### YOUR TASK
All of the entries below are to be copied word for word.

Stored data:
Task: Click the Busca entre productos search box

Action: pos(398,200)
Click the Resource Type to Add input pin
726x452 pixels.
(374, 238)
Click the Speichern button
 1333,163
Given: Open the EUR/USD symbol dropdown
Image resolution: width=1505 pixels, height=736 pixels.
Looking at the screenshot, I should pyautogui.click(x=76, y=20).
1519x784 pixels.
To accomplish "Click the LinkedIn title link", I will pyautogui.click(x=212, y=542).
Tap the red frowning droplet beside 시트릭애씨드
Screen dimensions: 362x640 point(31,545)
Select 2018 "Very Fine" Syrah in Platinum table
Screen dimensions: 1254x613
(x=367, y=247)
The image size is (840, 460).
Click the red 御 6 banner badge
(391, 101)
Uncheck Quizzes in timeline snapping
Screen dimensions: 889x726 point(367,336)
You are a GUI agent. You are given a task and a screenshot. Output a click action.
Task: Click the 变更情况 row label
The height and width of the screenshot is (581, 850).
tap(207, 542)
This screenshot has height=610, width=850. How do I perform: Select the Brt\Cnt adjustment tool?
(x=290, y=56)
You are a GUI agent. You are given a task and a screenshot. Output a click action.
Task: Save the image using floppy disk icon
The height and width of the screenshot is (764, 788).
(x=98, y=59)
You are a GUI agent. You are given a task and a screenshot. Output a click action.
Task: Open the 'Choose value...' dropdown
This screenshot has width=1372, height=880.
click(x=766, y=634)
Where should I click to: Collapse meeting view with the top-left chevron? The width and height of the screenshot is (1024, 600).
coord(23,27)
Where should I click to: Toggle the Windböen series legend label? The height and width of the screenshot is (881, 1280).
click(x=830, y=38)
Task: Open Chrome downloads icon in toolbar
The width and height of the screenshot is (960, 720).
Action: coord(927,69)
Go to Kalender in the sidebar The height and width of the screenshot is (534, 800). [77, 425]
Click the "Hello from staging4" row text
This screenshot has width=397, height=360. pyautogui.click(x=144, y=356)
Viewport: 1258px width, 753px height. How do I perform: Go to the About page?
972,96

### SOLUTION
Task: Click the Busca entre productos search box

Action: pos(398,200)
Click the Resource Type to Add input pin
726x452 pixels.
(374, 238)
Click the Speichern button
 1333,163
Given: Open the EUR/USD symbol dropdown
Image resolution: width=1505 pixels, height=736 pixels.
Looking at the screenshot, I should pyautogui.click(x=76, y=20).
1519x784 pixels.
To accomplish "Click the LinkedIn title link", I will pyautogui.click(x=212, y=542).
Tap the red frowning droplet beside 시트릭애씨드
Screen dimensions: 362x640 point(31,545)
Select 2018 "Very Fine" Syrah in Platinum table
Screen dimensions: 1254x613
(x=367, y=247)
The image size is (840, 460).
Click the red 御 6 banner badge
(391, 101)
Uncheck Quizzes in timeline snapping
Screen dimensions: 889x726 point(367,336)
You are a GUI agent. You are given a task and a screenshot. Output a click action.
Task: Click the 变更情况 row label
The height and width of the screenshot is (581, 850).
tap(207, 542)
This screenshot has height=610, width=850. How do I perform: Select the Brt\Cnt adjustment tool?
(x=290, y=56)
You are a GUI agent. You are given a task and a screenshot. Output a click action.
Task: Save the image using floppy disk icon
The height and width of the screenshot is (764, 788).
(x=98, y=59)
You are a GUI agent. You are given a task and a screenshot. Output a click action.
Task: Open the 'Choose value...' dropdown
This screenshot has width=1372, height=880.
click(x=766, y=634)
Where should I click to: Collapse meeting view with the top-left chevron? The width and height of the screenshot is (1024, 600).
coord(23,27)
Where should I click to: Toggle the Windböen series legend label? The height and width of the screenshot is (881, 1280).
click(x=830, y=38)
Task: Open Chrome downloads icon in toolbar
The width and height of the screenshot is (960, 720).
Action: coord(927,69)
Go to Kalender in the sidebar The height and width of the screenshot is (534, 800). [77, 425]
Click the "Hello from staging4" row text
This screenshot has width=397, height=360. pyautogui.click(x=144, y=356)
Viewport: 1258px width, 753px height. How do I perform: Go to the About page?
972,96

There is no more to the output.